__About this exercise__. What does the forum thread on feeding greens to young rabbits say in the part that opens with the words containing "The young born" and closes with "or the other."? Quote that part word for word.

# Conflicting info - please help



## Suzy74 (Dec 31, 2017)

We are in the process of setting up our small rabbitry. We would like to finish them on pasture, but have also heard to NEVER to feed young rabbits greens. So I guess i'm confused on how pasture finished rabbits works. Can someone clarify? Thanks!


----------



## Pastor Dave (Dec 31, 2017)

I would guess their systems have to get use to it gradually. It will also slow down their growth and probably change up the flavor of the meat. Do you plan to supplement other pellet feed or grains?

The young born to a doe already accustomed to this style of eating will not need to change over gradually. They will have the nutrients in the milk and begin nibbling on some if mom's food. I don't think it would work well to go back and forth on feeding styles. I would think you need to pick and stick with one or the other.

I feed alfalfa pellet feed at 16% protein and supplement in grass hay each night. I also use BOSS and Calf Mana as a supplement.
My herd gets a few pickings of red clover and rose blooms when in season just as a treat.


----------



## Bossroo (Dec 31, 2017)

Suzy74 said:


> We are in the process of setting up our small rabbitry. We would like to finish them on pasture, but have also heard to NEVER to feed young rabbits greens. So I guess i'm confused on how pasture finished rabbits works. Can someone clarify? Thanks!


The question is WHY ?   Pasture raising is very inefficient and will cost more to raise them to slaughter waight in terms of rate of gain, time and labor. Also, there is a huge increase risk of getting all mannor of pathogens increasing the chances of illness and mortality.


----------



## Tale of Tails Rabbitry (Dec 31, 2017)

I begin giving my bunnies a few greens as soon as they are interested in eating them, usually around 3 to 4 weeks they start trying to get nibbles when I feed their mother some greens. Organic cilantro seems to be a favorite first green and it really is not much more than a taste the first few weeks. However, a steady supply of greens we do not do; greens remain the smallest portion of their diet.

I am in agreement with Bossroo about the parasite and bacteria issues that come from having rabbits on the ground. I will not even consider buying from other breeders unless they keep their rabbits off the ground.


----------



## DutchBunny03 (Dec 31, 2017)

The moisture content of green food can wreak havoc on the digestive system of young rabbits if they have been fed only dry food all their lives. If you are going to give kits greens, introduce it to them as soon as they can chew. Otherwise, wait until their digestive systems are more developed.

__Provided information__.
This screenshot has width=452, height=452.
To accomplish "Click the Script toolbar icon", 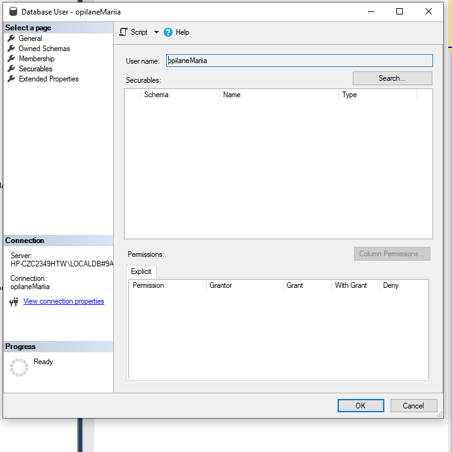I will [124, 32].
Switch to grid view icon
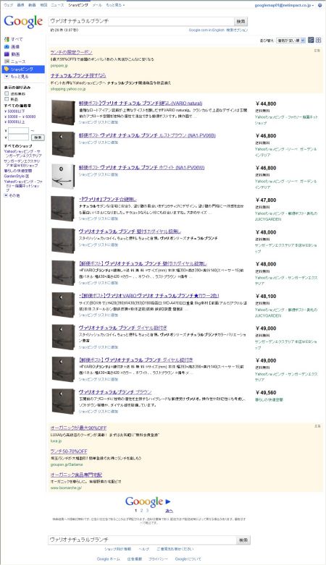This screenshot has height=565, width=326. [x=319, y=41]
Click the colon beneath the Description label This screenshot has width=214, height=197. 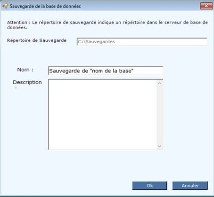(x=16, y=88)
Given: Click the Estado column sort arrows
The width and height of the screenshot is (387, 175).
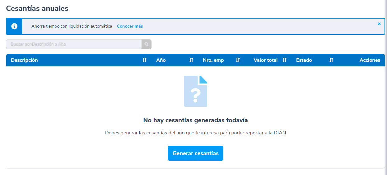Looking at the screenshot, I should 331,60.
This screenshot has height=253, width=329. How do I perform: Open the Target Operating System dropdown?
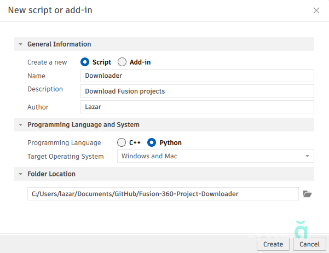pos(215,157)
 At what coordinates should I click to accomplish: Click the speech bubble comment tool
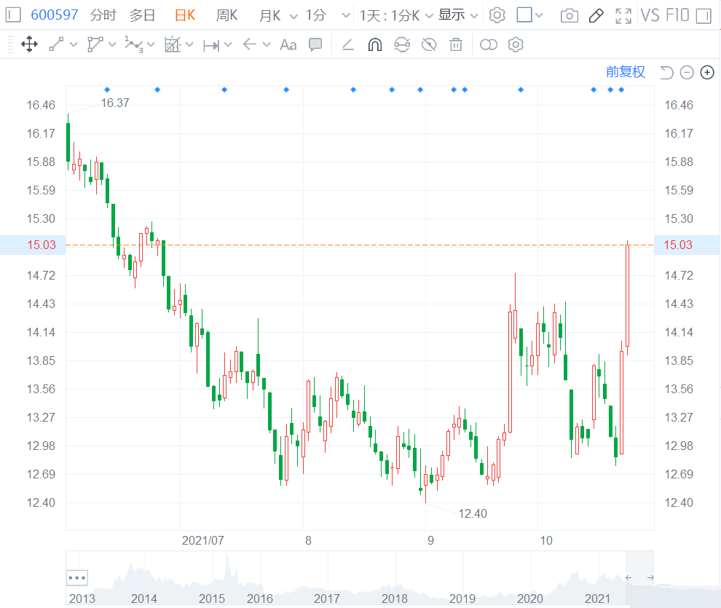click(315, 45)
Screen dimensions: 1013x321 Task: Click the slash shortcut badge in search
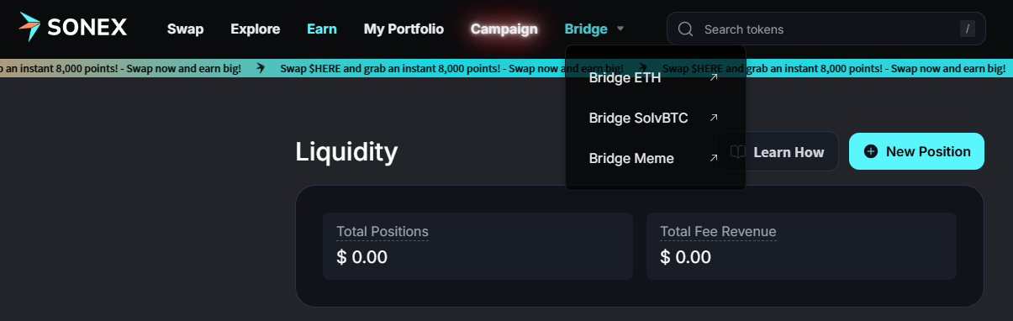point(968,29)
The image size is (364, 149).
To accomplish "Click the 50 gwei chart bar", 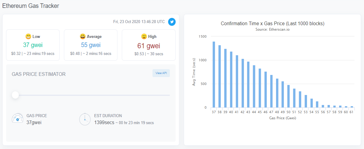I will click(288, 96).
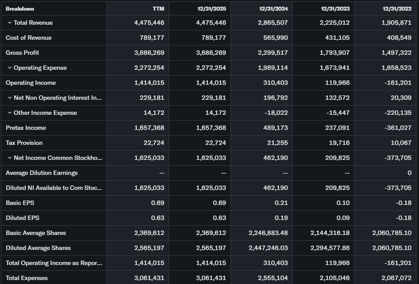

__Output of the task__.
The young born to a doe already accustomed to this style of eating will not need to change over gradually. They will have the nutrients in the milk and begin nibbling on some if mom's food. I don't think it would work well to go back and forth on feeding styles. I would think you need to pick and stick with one or the other.